County forgoes appeal, releases e-mails

The county contended the e-mails, all county counsel communications on potential ex parte contact in the Riverbend Landfill expansion case, were exempt from disclosure on grounds of attorney-client privilege. The News-Register argued they did not qualify, and Berry produced a mixed ruling on appeal.

County Council Christian Boenisch turned over the five e-mails, along with their attachments, Friday morning. He said the county respectfully disagreed with Berry’s ruling, but had decided to waive privilege on the e-mails in question, and make them public, rather than mount a challenge in circuit court.

As it turned out, the News-Register was already in possession of four of the e-mails and all of the attachments, albeit unknowingly. They had been made available by recipients in the course of reporting in the case. And the fifth e-mail consisted of a single line taking note of an attachment.

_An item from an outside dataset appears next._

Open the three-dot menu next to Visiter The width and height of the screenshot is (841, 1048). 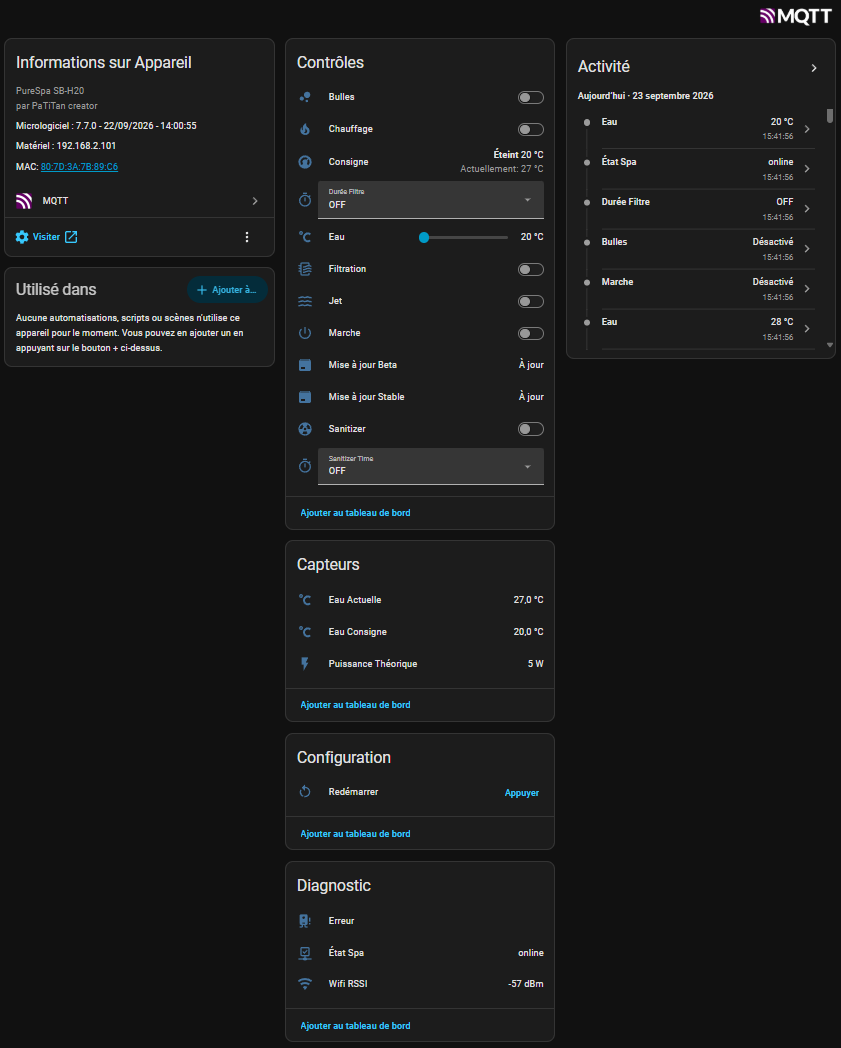(x=247, y=237)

The e-mails were sent to county commissioners and administrators to advise them of letters the counsel’s office had sent to McMinnville Mayor Rick Olson and Riverbend Landfill opponent Leonard Rydell, asking them not to contact county commissioners directly on landfill matters, as that could be construed as improper ex parte contact.

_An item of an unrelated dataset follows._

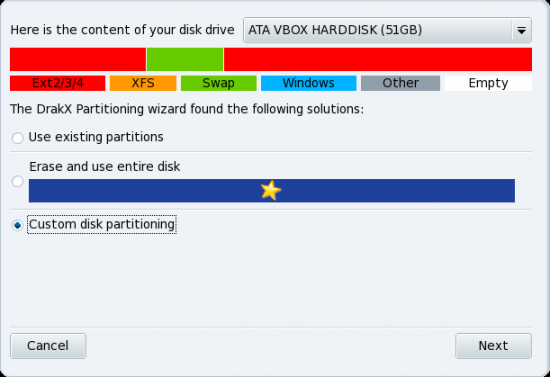
Task: Click the Next button
Action: [493, 346]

In a pending quasi-judicial matter, contact allowed one party without the knowledge or presence of the other is considered ex parte and therefore improper. The letters spelling that out were attached.

The News-Register had asked the county in March to release any communications between county counsel and commissioners on ex parte contact, which became a hot issue in the proceedings. The county identified eight and sought to have them all exempted.

Berry allowed the county to withhold three of them. The county could have voluntarily waived privilege on them, but chose not to.

The intent of attorney-client privilege, as defined in Oregon law, is to allow clients to confer and strategize with their attorneys in confidence.

In this instance, four of the five released e-mails consisted of a brief note from county counsel to county commissioners taking note of attachments. In one case, the attachment was a letter from Boenisch to McMinnville Mayor Rick Olson and in three cases a like missive from Assistant County Counsel Todd Sadlo to Rydell.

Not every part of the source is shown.